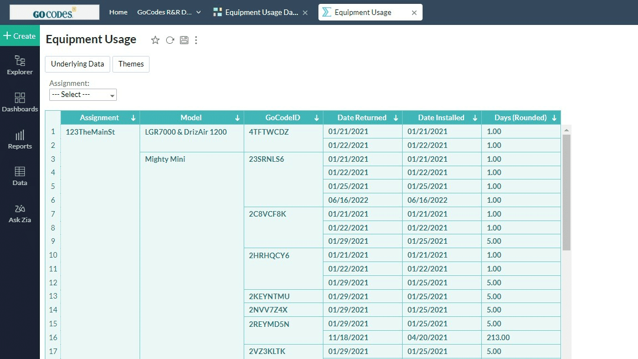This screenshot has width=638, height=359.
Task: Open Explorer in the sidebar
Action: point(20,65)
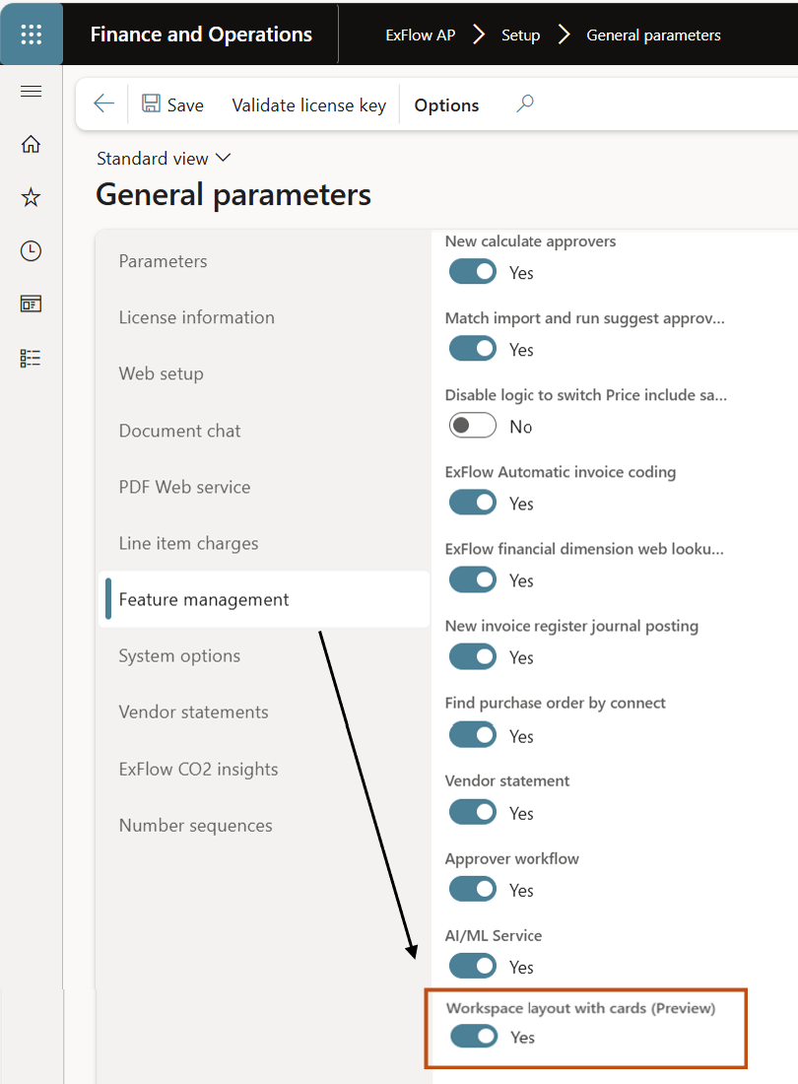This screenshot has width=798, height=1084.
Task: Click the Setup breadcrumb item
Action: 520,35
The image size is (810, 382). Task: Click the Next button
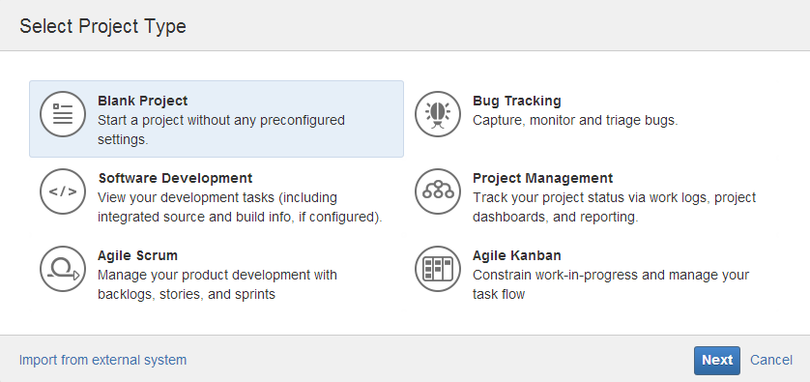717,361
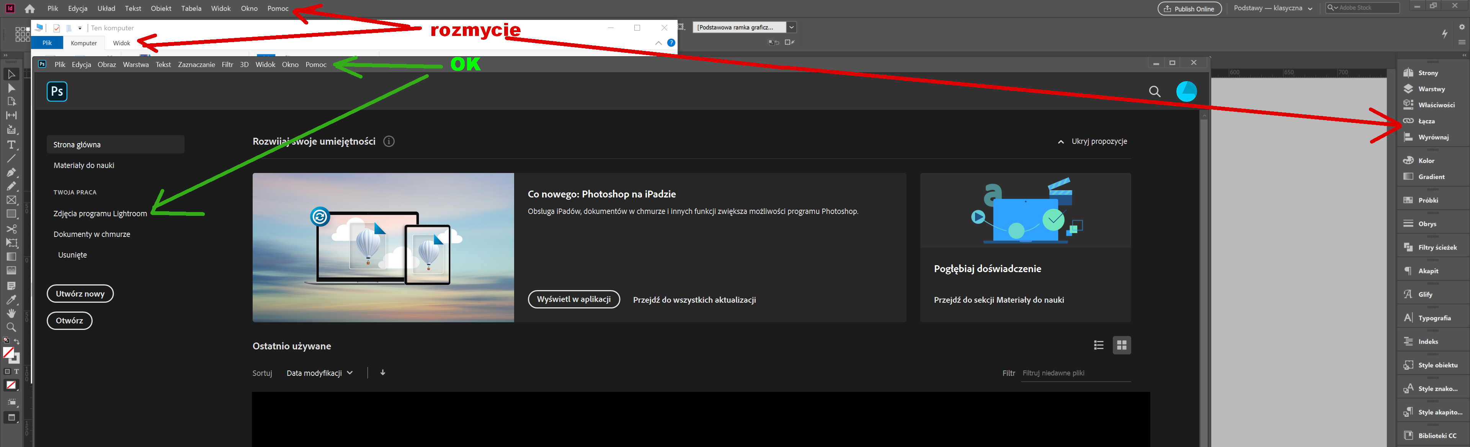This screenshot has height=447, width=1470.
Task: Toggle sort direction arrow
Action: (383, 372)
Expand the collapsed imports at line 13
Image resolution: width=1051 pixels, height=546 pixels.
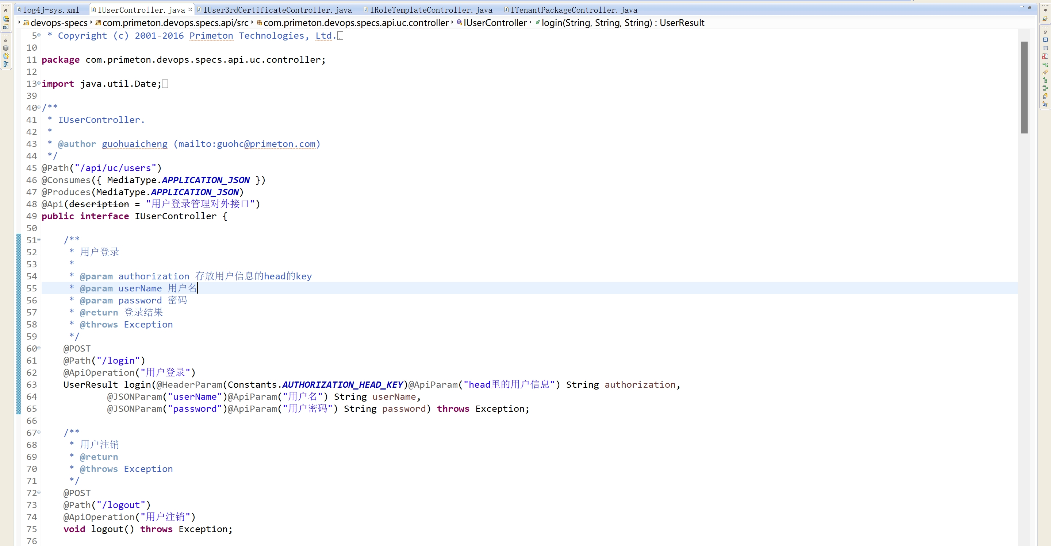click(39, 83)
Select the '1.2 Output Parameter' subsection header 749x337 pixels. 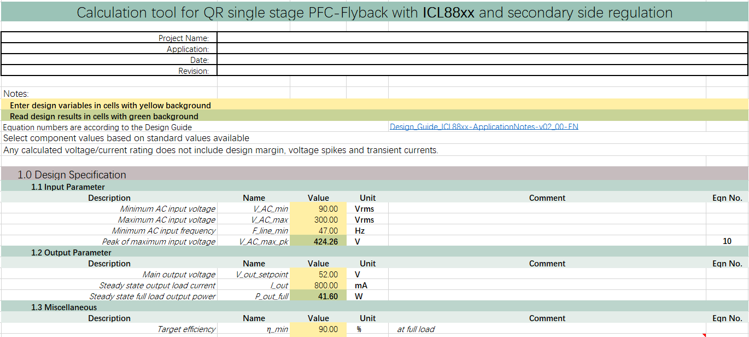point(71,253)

--

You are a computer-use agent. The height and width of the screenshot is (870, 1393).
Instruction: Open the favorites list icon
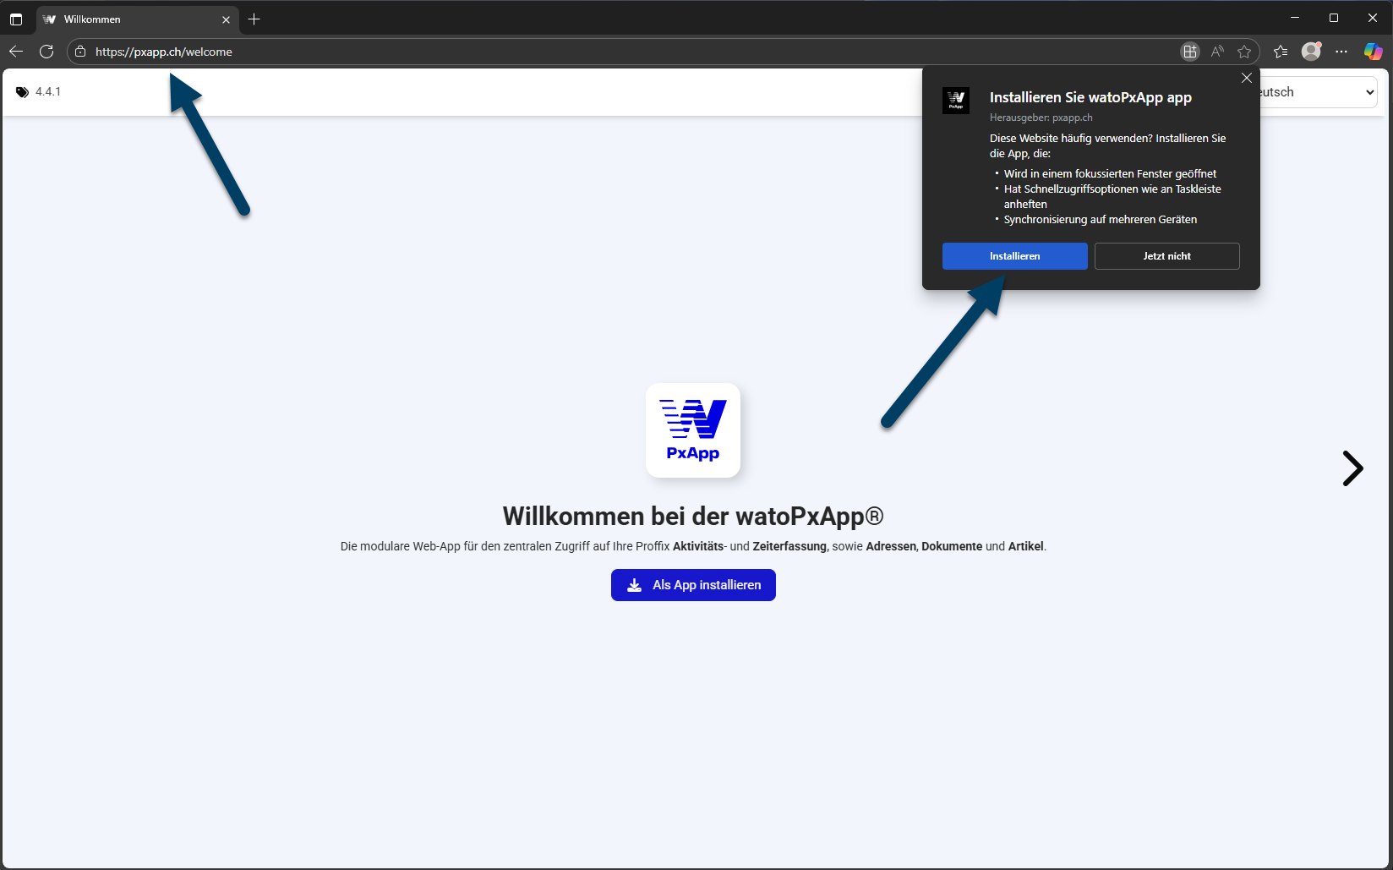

* **TO DO**
Copy out every line of the entries that contains the string "Task". Case matters.

* **COMPLETE ANSWER**
Task: Open Explorer in the sidebar
Task: Click the Setup breadcrumb item
The image size is (810, 382). Task: Click the Next button
Task: Toggle sort direction arrow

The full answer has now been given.